■ **Your objective**
Copy out each line below containing "icon".

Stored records
_ _ _ _ _
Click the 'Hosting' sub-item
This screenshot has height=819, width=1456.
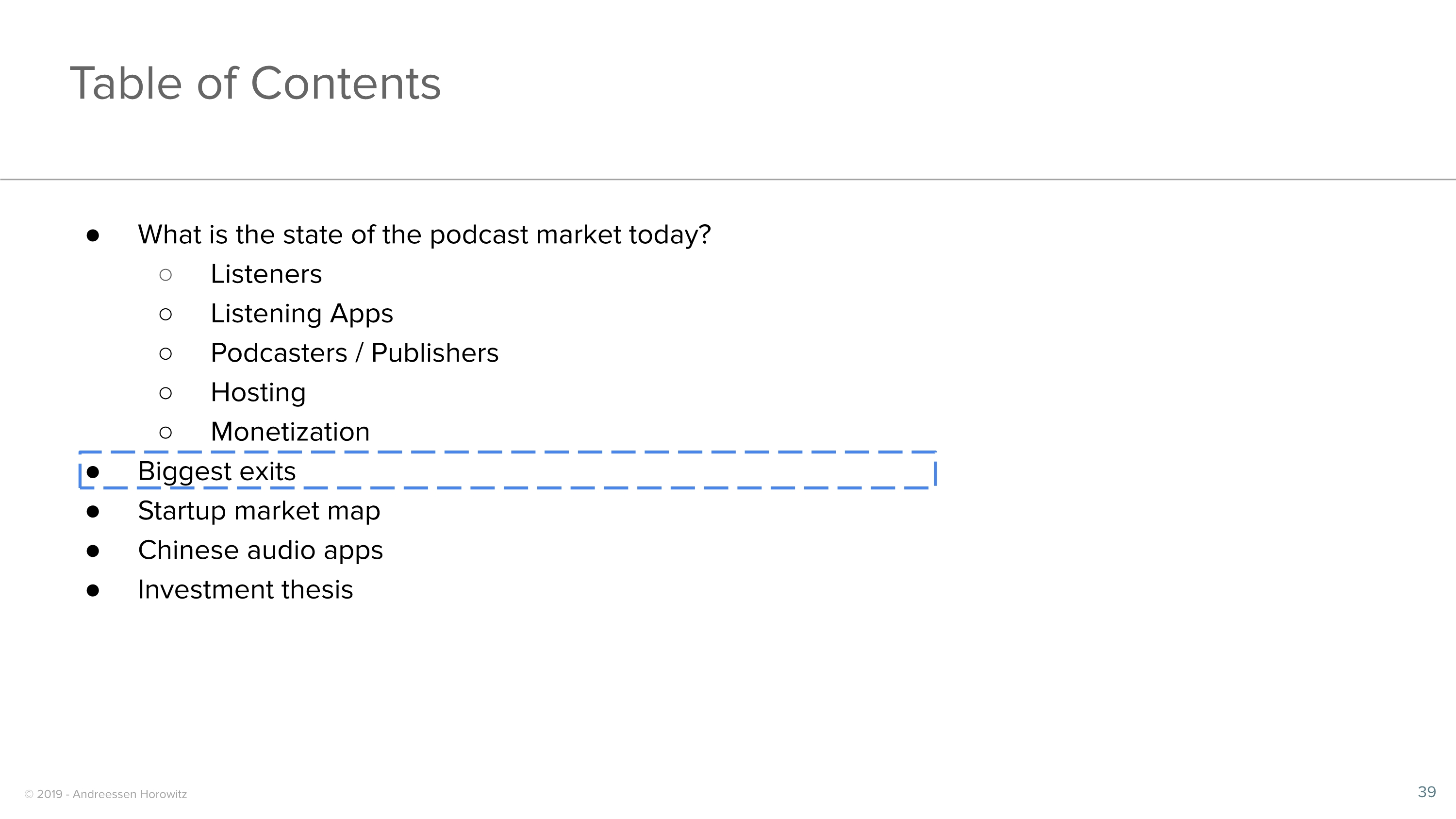tap(258, 393)
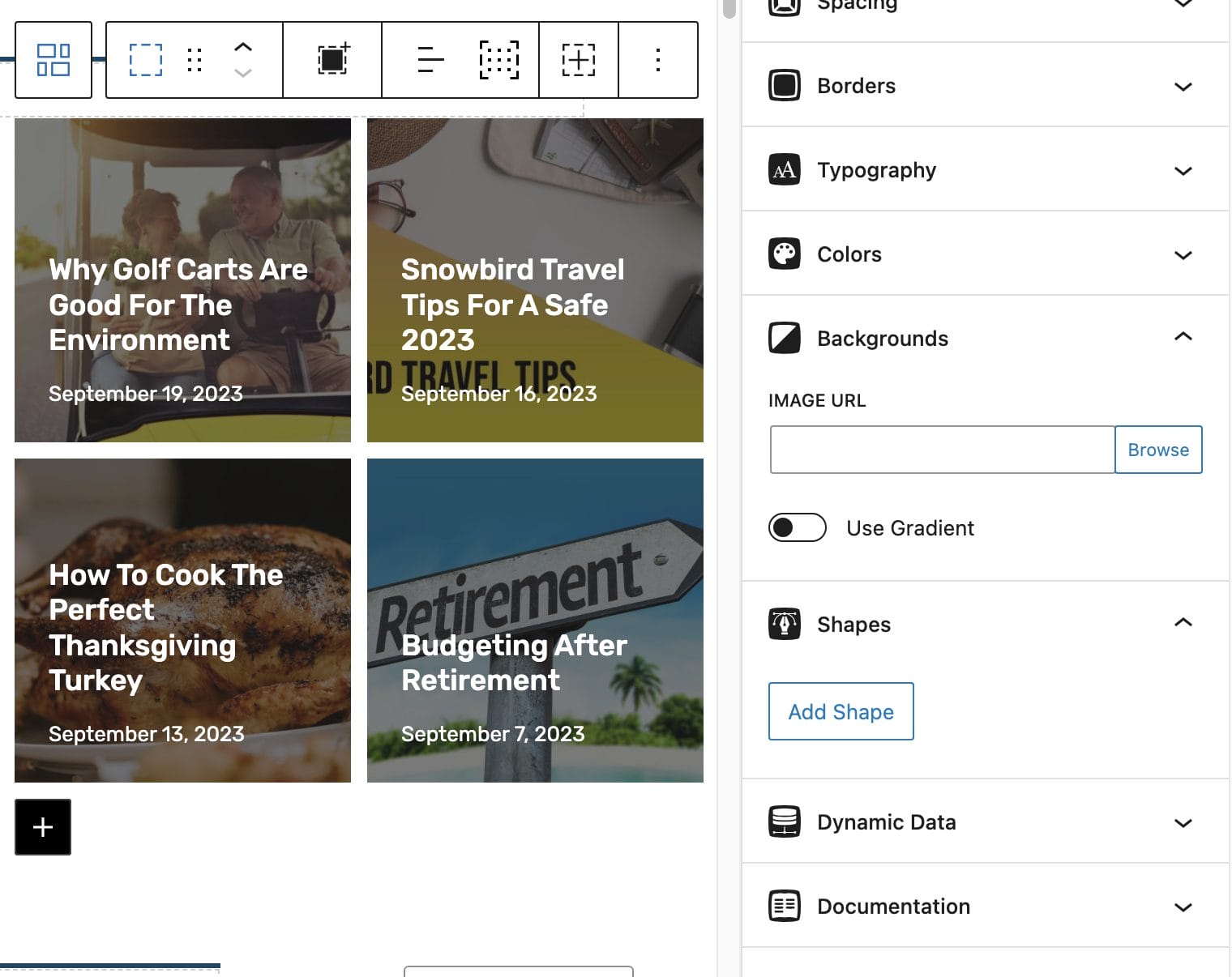1232x977 pixels.
Task: Click the Image URL input field
Action: click(942, 450)
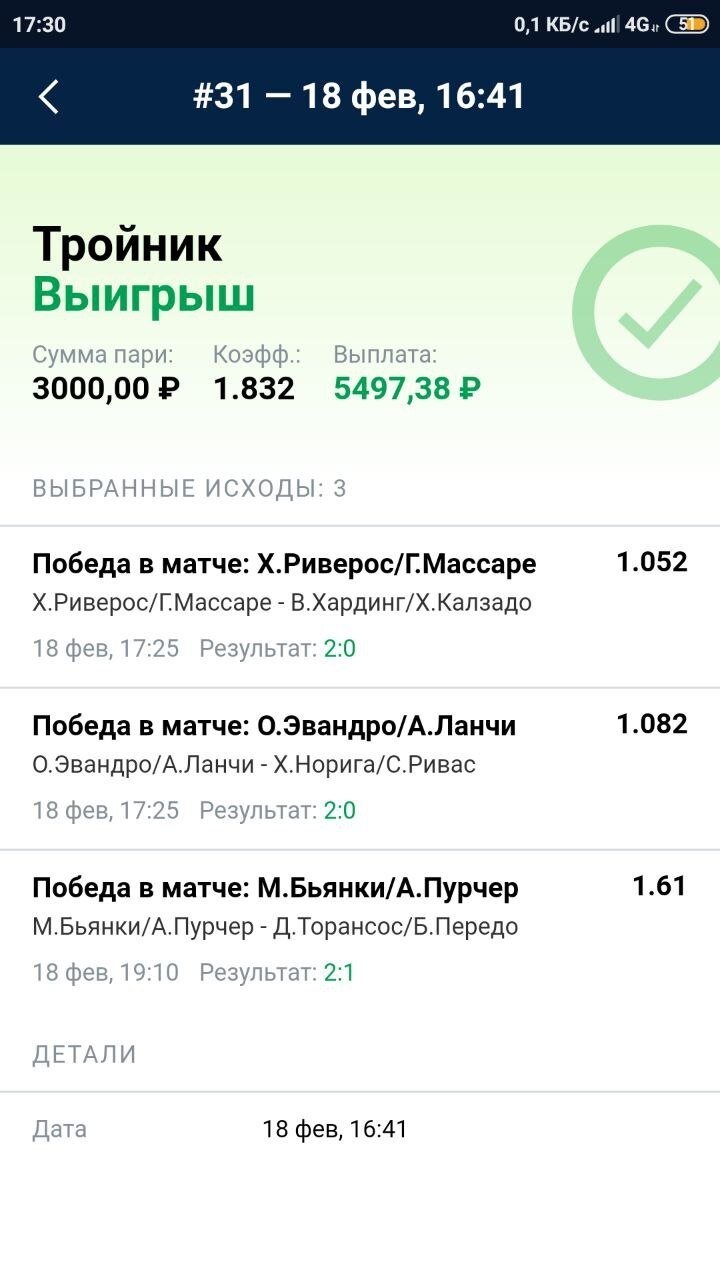Viewport: 720px width, 1280px height.
Task: Tap the payout amount 5497,38 ₽
Action: tap(407, 388)
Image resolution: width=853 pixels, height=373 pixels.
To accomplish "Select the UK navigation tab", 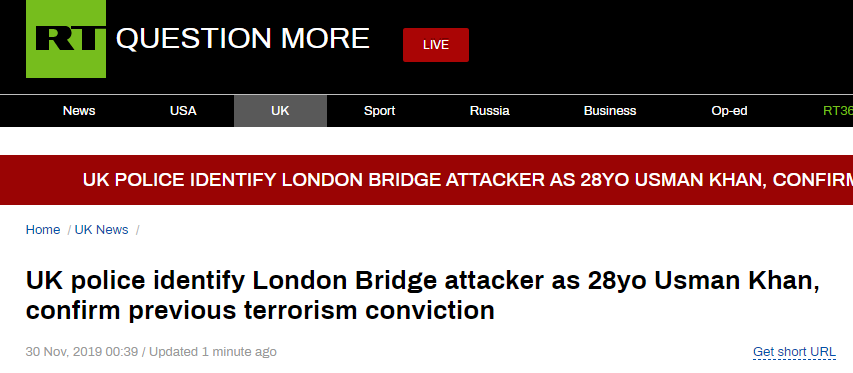I will tap(280, 111).
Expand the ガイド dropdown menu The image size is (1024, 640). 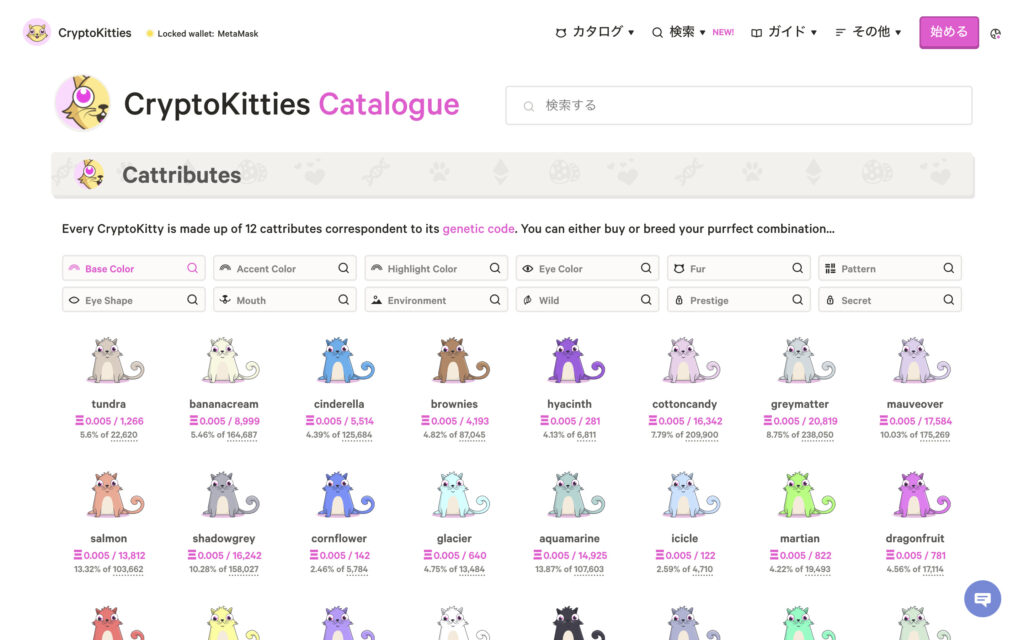point(784,32)
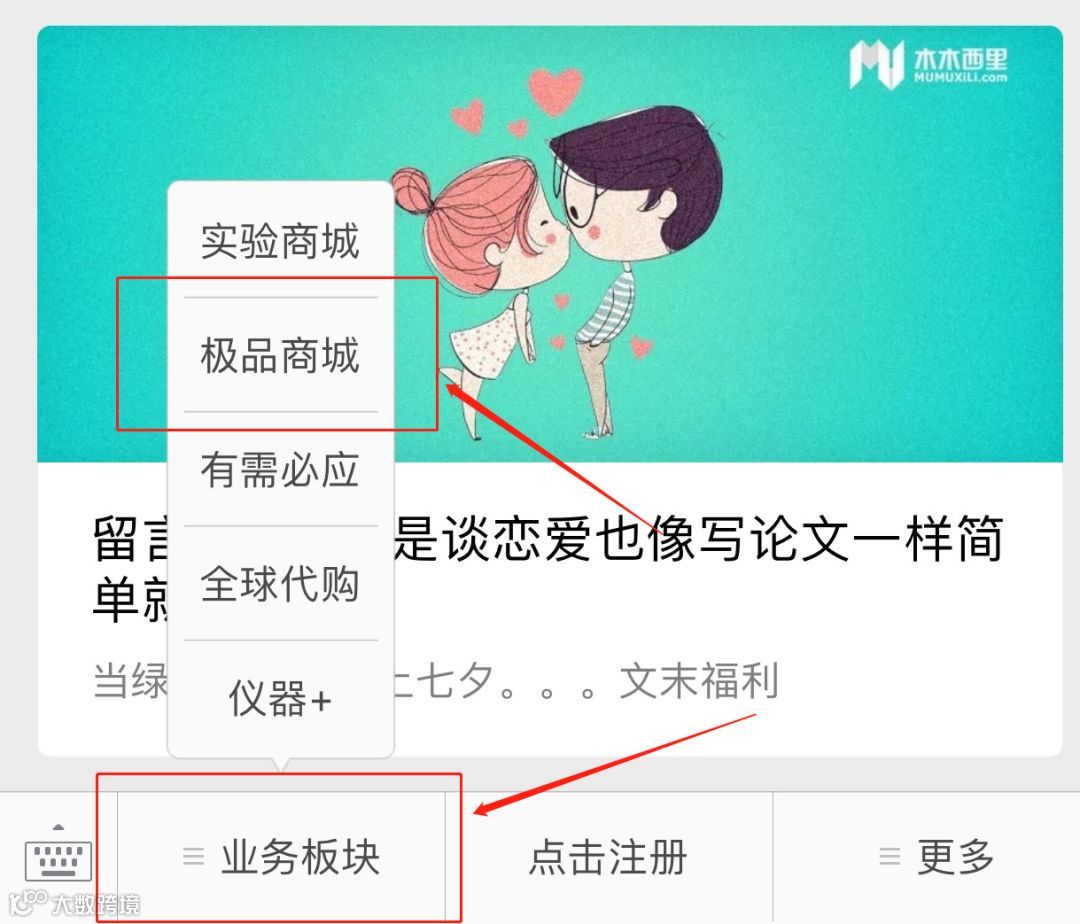Open the article headline about 谈恋爱也像写论文
Screen dimensions: 1080x924
tap(548, 568)
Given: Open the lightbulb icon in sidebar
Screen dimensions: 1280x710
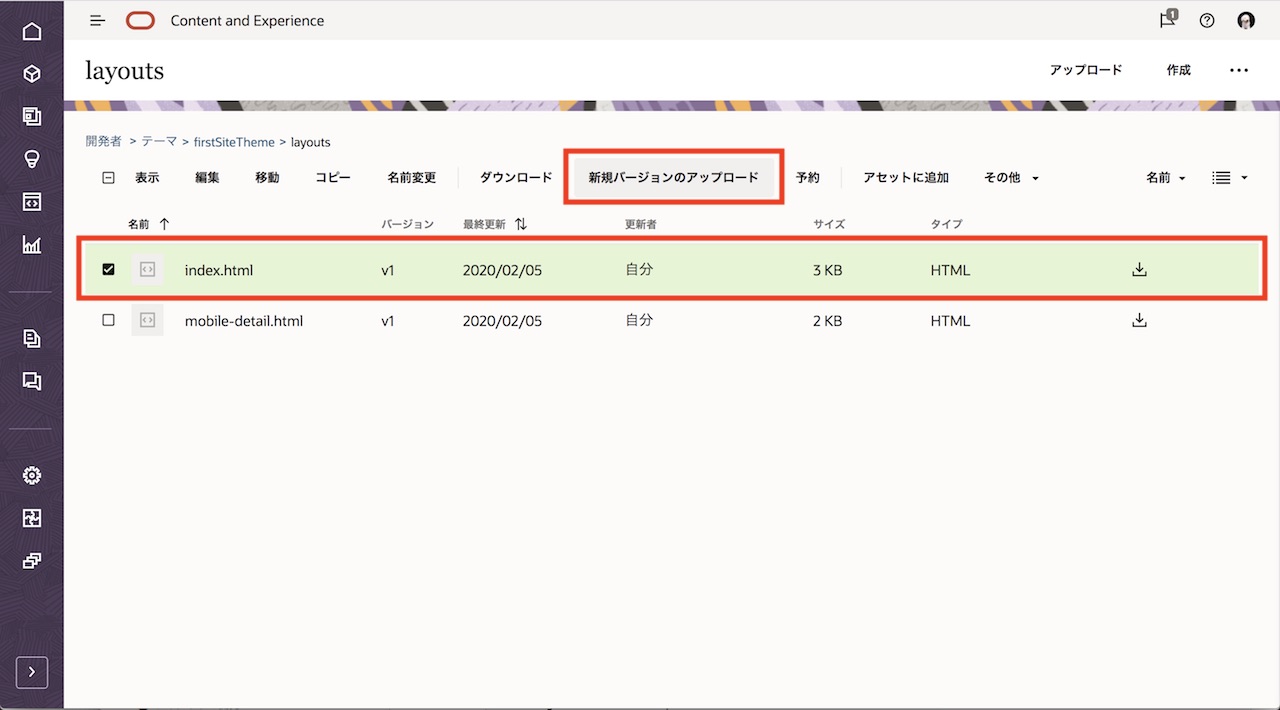Looking at the screenshot, I should click(x=32, y=159).
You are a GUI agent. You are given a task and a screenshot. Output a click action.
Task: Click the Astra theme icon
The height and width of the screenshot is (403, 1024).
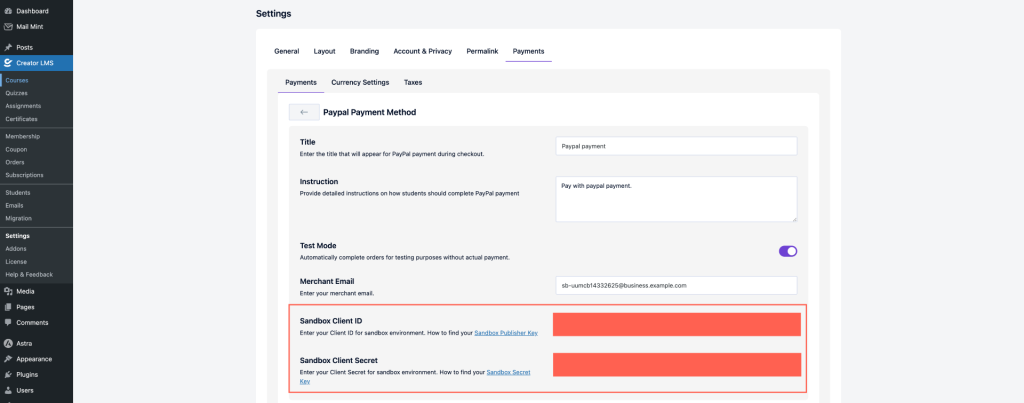tap(8, 343)
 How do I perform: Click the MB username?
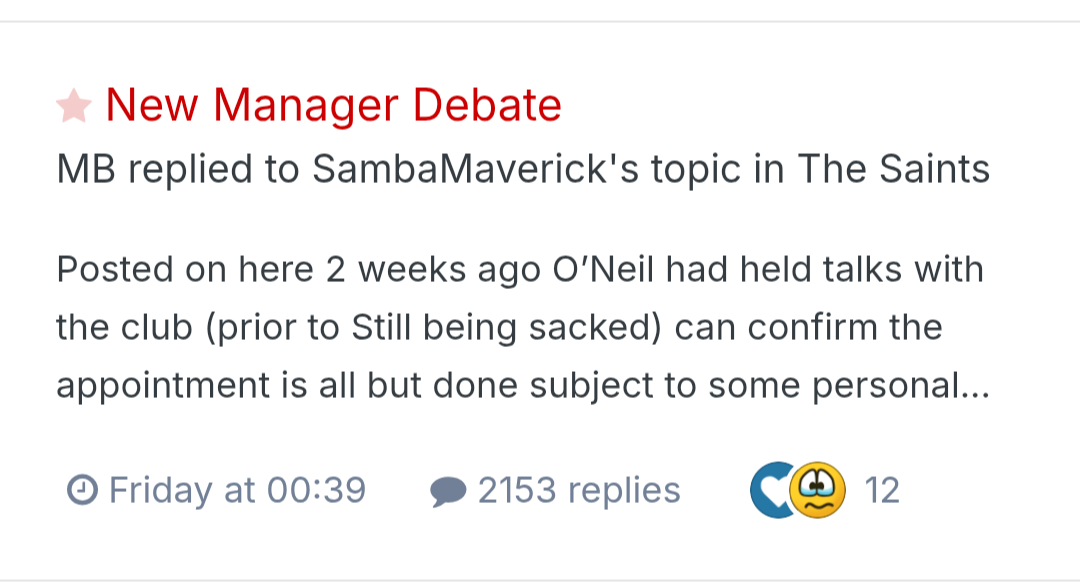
_ _ _ _ _
■ **Answer for this exercise**
Given: Open the lightbulb icon in sidebar
Task: Click the Astra theme icon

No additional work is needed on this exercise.